Task prompt
Find where "Open the 多国間機関(大分類) dropdown" appears in the records below, then return that line and every later line exactly, stopping only at the last line.

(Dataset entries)
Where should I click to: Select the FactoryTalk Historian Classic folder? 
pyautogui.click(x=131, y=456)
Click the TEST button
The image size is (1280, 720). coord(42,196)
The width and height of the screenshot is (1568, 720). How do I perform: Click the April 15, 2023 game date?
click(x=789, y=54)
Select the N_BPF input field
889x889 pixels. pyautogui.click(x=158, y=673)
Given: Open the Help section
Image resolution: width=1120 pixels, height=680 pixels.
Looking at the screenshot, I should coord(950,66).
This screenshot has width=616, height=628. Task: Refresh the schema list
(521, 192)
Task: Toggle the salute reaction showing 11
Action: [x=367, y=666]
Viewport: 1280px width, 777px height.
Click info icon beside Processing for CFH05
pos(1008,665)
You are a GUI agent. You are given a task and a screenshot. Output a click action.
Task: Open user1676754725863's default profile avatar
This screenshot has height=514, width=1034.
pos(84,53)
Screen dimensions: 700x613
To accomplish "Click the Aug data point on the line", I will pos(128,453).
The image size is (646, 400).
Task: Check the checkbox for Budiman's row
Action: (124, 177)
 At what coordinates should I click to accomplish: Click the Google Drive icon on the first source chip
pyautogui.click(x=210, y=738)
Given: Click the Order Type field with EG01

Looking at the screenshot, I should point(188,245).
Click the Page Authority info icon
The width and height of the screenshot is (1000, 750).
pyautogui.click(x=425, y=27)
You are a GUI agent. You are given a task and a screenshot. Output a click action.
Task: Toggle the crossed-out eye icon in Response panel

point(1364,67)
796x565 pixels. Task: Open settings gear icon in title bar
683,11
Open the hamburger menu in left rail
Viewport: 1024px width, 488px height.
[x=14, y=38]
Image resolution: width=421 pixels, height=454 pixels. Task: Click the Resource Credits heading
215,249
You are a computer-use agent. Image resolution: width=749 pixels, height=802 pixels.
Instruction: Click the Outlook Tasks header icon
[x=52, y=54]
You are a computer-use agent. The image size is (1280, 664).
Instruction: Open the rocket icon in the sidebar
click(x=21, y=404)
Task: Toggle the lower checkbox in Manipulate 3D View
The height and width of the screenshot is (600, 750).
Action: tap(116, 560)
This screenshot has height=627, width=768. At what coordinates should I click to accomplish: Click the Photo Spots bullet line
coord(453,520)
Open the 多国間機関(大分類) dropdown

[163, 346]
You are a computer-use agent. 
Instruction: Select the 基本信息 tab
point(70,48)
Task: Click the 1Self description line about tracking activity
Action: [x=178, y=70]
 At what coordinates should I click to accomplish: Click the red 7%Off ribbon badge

Answer to this task
Open the 多国間機関(大分類) dropdown

[163, 346]
You are a computer-use agent. 
Instruction: Select the 基本信息 tab
point(70,48)
Task: Click the 1Self description line about tracking activity
Action: [x=178, y=70]
 At what coordinates should I click to accomplish: Click the red 7%Off ribbon badge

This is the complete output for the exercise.